* WRITTEN REQUEST
Render the records between the line holding "This screenshot has width=1046, height=276." and the line holding "[x=529, y=483]", inclusive, as a two-column CSV with the header record_text,answer and one row per record. Enclose each field in double quotes and replace any line breaks with spaces.
* * * * * * * * *
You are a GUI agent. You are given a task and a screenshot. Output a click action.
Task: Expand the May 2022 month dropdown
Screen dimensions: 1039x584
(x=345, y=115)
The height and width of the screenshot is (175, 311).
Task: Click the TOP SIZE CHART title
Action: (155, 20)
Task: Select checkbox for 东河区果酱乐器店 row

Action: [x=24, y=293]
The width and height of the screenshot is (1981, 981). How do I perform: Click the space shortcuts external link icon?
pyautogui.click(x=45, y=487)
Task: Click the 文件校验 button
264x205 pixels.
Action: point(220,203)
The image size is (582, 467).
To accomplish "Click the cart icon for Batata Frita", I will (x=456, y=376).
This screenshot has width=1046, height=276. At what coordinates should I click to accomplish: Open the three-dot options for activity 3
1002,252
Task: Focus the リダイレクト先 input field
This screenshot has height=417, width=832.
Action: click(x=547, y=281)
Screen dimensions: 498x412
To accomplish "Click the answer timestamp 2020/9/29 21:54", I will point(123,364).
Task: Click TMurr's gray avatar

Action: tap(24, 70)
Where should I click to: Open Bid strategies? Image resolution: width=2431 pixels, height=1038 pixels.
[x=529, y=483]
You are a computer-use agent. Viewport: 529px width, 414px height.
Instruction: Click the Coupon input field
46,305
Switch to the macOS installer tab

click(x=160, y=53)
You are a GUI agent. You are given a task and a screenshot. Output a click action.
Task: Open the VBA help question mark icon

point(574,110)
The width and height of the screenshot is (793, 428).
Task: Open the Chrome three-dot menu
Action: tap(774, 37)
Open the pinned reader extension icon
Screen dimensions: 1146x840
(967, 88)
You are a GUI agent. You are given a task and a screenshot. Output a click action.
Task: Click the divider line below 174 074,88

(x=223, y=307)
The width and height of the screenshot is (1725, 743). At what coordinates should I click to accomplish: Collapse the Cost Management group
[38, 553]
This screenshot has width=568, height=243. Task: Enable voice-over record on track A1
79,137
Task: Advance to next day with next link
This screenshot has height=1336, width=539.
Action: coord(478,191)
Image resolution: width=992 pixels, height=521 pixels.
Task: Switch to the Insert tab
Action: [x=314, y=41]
* * * * * * * * *
* FINAL ANSWER
record_text,answer
"This screenshot has width=1046, height=276. At what coordinates should I click to accomplish: Open the three-dot options for activity 3","1002,252"
"Task: Focus the リダイレクト先 input field This screenshot has height=417, width=832.","Action: click(x=547, y=281)"
"Screen dimensions: 498x412 To accomplish ""Click the answer timestamp 2020/9/29 21:54"",","I will point(123,364)."
"Task: Click TMurr's gray avatar","Action: tap(24, 70)"
"Where should I click to: Open Bid strategies? Image resolution: width=2431 pixels, height=1038 pixels.","[x=529, y=483]"